Passage shown
━━━━━━━━
I love my bidet. It is making for very clean bottoms, yes? In my country people buy bidet before tv; bidet number one must-have consumer item. After beetroot. Not like here where all persons has brown stains on underpants and prime minister have snot on tie.
Best wisjes from Stanislav. Am going Scotland. Learn speak Presbyterian and make better postings. Amusing. Not like Marquee Mark in his dirty underwearings.
Greetings from boney Scotland to my comrade posters. Here is very good place where everything made free at point of theft from English. Nobody pay for nothing. This because Sir Sean Connery win big electjion and Scotland now independent nazi state is. But stjill getting many kopeks from man in house of lords call Barnett. Must be very rich, like Bill Gates, or maybe Dr Gerry McCann. (In my country get drunk and mislay children make prison sentence, not make fame and fjortune. Even if brother is constituency neighbour of snot-eating prime minister)
All Scottish familys has plenty to eat. Spend money on haggis and Mars bars and whisky because not pay taxes like English do. Is everywhere new roads and trains and hospitals and schools and when Stanislav say Who Pay? his new Scottch friends laugh and say Ah! Is special. MPs not really MPs. Just elected to keep SnotMan in power. Scotch business sorted by local government of Sir Sean Connery in place called West Lothjian.
━━━━━━━━
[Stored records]
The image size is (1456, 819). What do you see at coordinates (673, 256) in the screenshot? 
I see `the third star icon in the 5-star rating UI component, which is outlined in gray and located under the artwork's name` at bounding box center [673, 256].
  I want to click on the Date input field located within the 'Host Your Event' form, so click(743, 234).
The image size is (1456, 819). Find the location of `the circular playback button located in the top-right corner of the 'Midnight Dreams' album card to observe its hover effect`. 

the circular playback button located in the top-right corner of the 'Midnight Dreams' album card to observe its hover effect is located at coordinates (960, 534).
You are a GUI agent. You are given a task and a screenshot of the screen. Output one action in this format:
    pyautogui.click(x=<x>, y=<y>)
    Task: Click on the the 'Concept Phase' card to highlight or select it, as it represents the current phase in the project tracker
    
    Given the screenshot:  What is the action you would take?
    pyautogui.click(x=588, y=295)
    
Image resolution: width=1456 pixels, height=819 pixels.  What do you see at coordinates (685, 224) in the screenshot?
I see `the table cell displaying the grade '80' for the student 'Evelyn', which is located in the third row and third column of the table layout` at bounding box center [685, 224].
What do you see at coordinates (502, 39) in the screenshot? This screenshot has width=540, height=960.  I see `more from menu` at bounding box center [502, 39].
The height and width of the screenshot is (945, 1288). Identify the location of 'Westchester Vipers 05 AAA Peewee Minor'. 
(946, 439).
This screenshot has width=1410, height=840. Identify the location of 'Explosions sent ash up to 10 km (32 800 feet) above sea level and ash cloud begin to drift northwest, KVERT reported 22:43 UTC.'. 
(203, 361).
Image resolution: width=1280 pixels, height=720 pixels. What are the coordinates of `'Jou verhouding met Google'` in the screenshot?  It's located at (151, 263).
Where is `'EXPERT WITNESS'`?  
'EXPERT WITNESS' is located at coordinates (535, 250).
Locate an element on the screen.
━━━━━━━━
Activity list
- 1) Print the Stanislav posts word for word from "I love my bidet." to "his dirty underwearings.".
- 2) Carry on the Stanislav posts about Scotland, starting right after their last sentence.

Solved problems
- 1)
I love my bidet. It is making for very clean bottoms, yes? In my country people buy bidet before tv; bidet number one must-have consumer item. After beetroot. Not like here where all persons has brown stains on underpants and prime minister have snot on tie.
Best wisjes from Stanislav. Am going Scotland. Learn speak Presbyterian and make better postings. Amusing. Not like Marquee Mark in his dirty underwearings.

- 2)
Stanislav grateful to his friend Marquee Markski for explaining underwearings situation. Is different in Scotland. Men all dedicated to cross-dressing in public. And in making great show of be naked under skirt. This have ramifjications of course. Scotchmen think that use bidet is English pretence and unmanly and so in absence of underwearings brown stains transferring straight to thjighs and bjuttocks of Scotchmen. In Stanislav's country people point fingers in street at cross-dressers and maybe throw stones but in Scotland it great tradition founded by Sir Valter Scott. Scotch crossdressing also of great benefit to LibDem (or is LubeDem?) gentlemen politicjians who, on meeting themselves on the common or in the gentlemens lavatory can swiftly stick heads under skirts and do what LibDem men rightly famous for. Even in my country we remember was famous miniature Scottish LibDem David Steel what say Haste Ye back tae yer con-stit-uen-cies and prepare ye for fellatio! ( But no' on David Owen)
Stanislav urge fellow pyromaniac dissidents to visit north of border. Is very best part of England.